In 1979, James Dyson ripped the bag out of his Hoover Junior, taped a cardboard cylinder to the back

The Shed, the Knighthood, and Singapore

In 1979, James Dyson ripped the bag out of his Hoover Junior, taped a cardboard cylinder to the back of it, and discovered he was onto something. He then spent the next five years building 5,127 prototypes in a cold coach house in the Cotswolds, kept financially afloat by his wife Deirdre’s salary as an art teacher, before he had a version he was willing to sell.

That is a genuinely remarkable story. Dyson tells it often, and he is right to. It is the kind of founder origin story that most people invent and he actually lived. Every vacuum manufacturer in Britain turned him down. Hoover told him that if a better vacuum cleaner were possible, Hoover would have built it. He built it anyway, launched it himself in 1993, and within a year the DC01 was outselling every other vacuum in the UK.

By 2023, Dyson’s annual revenues had reached £7.1 billion. He is, as of the last Sunday Times Rich List, one of the five wealthiest people in Britain.

And almost none of his products are made there.

800 Jobs and a Story He Told Himself

In 2002, nine years after the DC01 made him famous, James Dyson moved all vacuum cleaner manufacturing from his factory in Malmesbury, Wiltshire to Malaysia, where production costs were 30% lower. Eight hundred jobs went with it. The following year, washing machine production followed, taking another 65.

Dyson said he had agonised over the decision.
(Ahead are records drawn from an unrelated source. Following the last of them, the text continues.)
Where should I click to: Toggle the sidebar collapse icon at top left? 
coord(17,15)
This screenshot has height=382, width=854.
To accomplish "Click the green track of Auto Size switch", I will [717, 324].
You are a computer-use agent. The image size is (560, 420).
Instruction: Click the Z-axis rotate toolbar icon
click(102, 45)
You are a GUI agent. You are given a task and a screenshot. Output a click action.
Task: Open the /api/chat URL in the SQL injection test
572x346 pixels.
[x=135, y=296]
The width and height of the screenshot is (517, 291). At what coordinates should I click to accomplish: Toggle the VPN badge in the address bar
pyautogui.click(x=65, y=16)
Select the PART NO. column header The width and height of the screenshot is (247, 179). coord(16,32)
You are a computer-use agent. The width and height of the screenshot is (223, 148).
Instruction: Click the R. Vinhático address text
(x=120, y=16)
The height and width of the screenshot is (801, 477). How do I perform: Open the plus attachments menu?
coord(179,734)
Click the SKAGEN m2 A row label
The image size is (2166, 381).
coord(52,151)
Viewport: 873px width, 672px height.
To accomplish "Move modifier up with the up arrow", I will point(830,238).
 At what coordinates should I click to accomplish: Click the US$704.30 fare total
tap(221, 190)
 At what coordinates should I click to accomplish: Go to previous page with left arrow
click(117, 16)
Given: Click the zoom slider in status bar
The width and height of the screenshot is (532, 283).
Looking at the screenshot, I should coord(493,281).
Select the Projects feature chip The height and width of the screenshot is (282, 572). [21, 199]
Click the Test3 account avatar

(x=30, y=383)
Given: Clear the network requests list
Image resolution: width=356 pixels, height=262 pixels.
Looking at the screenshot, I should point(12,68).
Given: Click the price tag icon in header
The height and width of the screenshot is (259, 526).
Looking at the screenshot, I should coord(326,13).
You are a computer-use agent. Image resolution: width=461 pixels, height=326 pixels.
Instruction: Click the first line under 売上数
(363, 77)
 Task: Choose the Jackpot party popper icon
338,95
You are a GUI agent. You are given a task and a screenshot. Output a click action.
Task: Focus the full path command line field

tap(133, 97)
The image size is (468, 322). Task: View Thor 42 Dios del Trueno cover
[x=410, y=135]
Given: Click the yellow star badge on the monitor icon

He blamed international competition, soaring UK labour costs, and the need to expand into Asian markets. He said the move was about survival, not profit. That same year, the company reported profits of £40 million, up from £18 million the year before.

The trade union response was pointed. When the washing machine jobs followed the vacuum jobs to Malaysia, union leaders marked the occasion by singing Britney Spears. “Oops, I did it again.”

What made the move sting beyond the job losses was the timing of the brand mythology. Dyson had built his company on a very specific identity: the scrappy British inventor who beat the establishment. The clear bin, the bright colours, the bagless technology that every manufacturer said was stupid until customers bought it in their millions. The brand was British ingenuity in physical form. The factory in Wiltshire was part of the story.

And then the factory was in Malaysia.

Dyson’s argument, which the company still makes today, is that moving manufacturing freed up capital for research and development, that the UK operation retains thousands of engineers and designers, and that what matters is where the ideas come from rather than where the components are assembled. That argument is not without merit. It is also the argument every Western manufacturer has made for thirty years while the industrial Midlands and the English countryside quietly emptied out.

The Brexit Chapter

In 2016, James Dyson became one of the most prominent business figures in Britain to publicly campaign for Leave. He wrote op-eds. He gave interviews. Dyson argued that Brexit would liberate British manufacturers from EU regulation, open up new global trade opportunities, and create jobs. He was knighted the same year, though the honour had been in the pipeline before the referendum.

The Leave campaign used him extensively. Here was not a politician or an ideologue but a self-made industrialist, a man who had built something real with his hands, arguing that Britain would be better off out.

In January 2019, two and a half years after the vote, Dyson announced that his company was moving its global headquarters to Singapore.

The company said the decision had nothing to do with Brexit. It was about proximity to Asian markets, about being close to the manufacturing and supply chain hubs in Malaysia and Singapore, about future-proofing the business. CEO Jim Rowan asked, in the press announcement, that Dyson now be referred to as a “global technology company” rather than a British one.

The British press did not take this well.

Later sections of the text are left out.